Manson, and other members of his “family” were sentenced to death for these brutal murders. However, their sentence was reduced to life in prison because the death penalty was abolished by the state Supreme Court in the early 1970s.

Now, Tate spends her life trying to keep the Manson killers behind bars. Tate told me, “There must be penalties for taking a life. If you’re willing to take a life you should be willing to forfeit your own. ... The ever changing legal system has made it a monumental task to keep up with the amount of parole hearings and subsequent appeals by these predatory killers. Parole hearings are falling only a few months apart, followed by subsequent appeals.”

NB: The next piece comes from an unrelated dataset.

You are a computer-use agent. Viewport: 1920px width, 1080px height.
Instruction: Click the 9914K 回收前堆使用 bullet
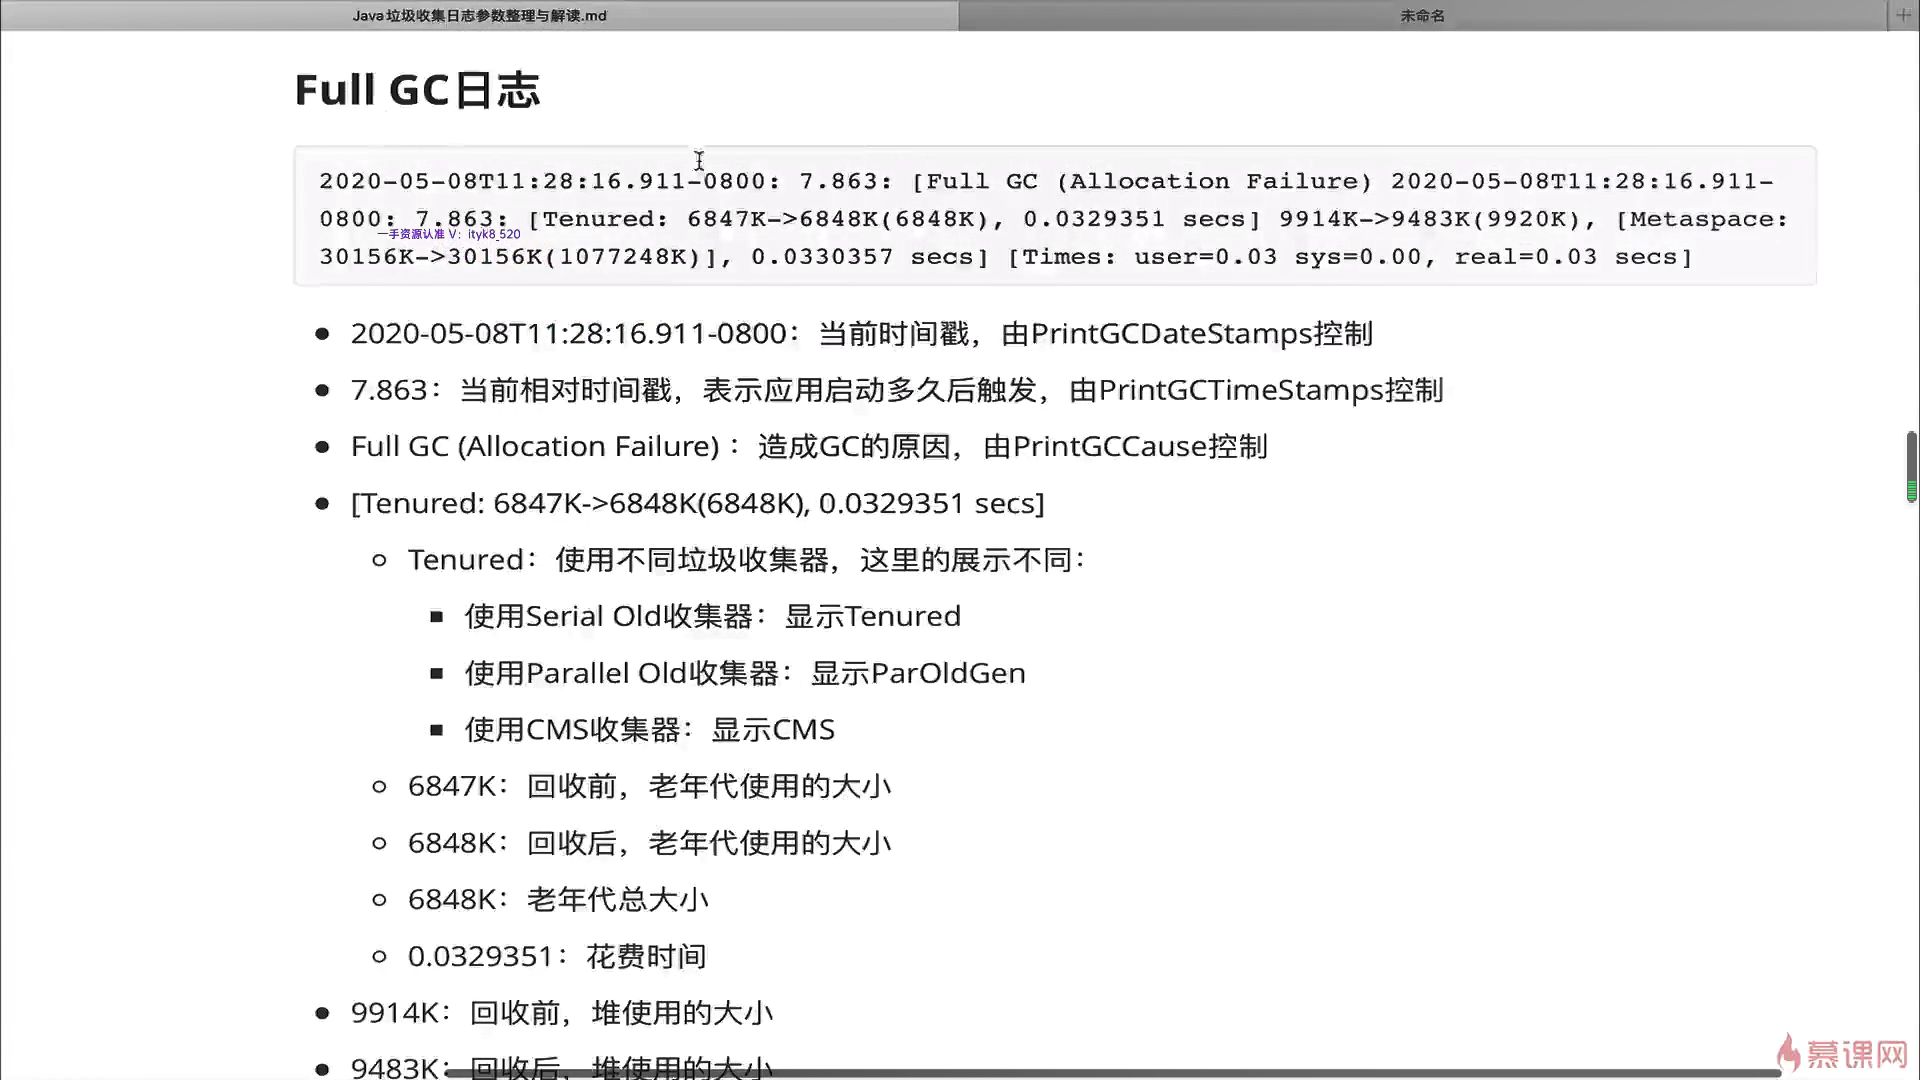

There are also two stats that are important to the conversation and are completely irrefutable – the state of California has never executed an innocent person and the recidivism rate among those executed is zero.

In other words, the death penalty works. We are executing the right people and are preventing them from ever hurting anyone else again.

Marc Klaas believes it’s incumbent on those of us who support the death penalty to make sure the process works. “Death penalty abolitionists crave the execution of an innocent man so that their indignation can run amok, while those who favor the death penalty pray that an innocent is never executed so that the fragile system of ultimate justice can be preserved,” he said.

I’m voting no on Prop. 62 and I’m doing it because the death penalty is moral.

John Phillips is a CNN political commentator and can be heard weekdays at 3 p.m. on “The Drive Home with Jillian Barberie and John Phillips” on KABC/AM 790.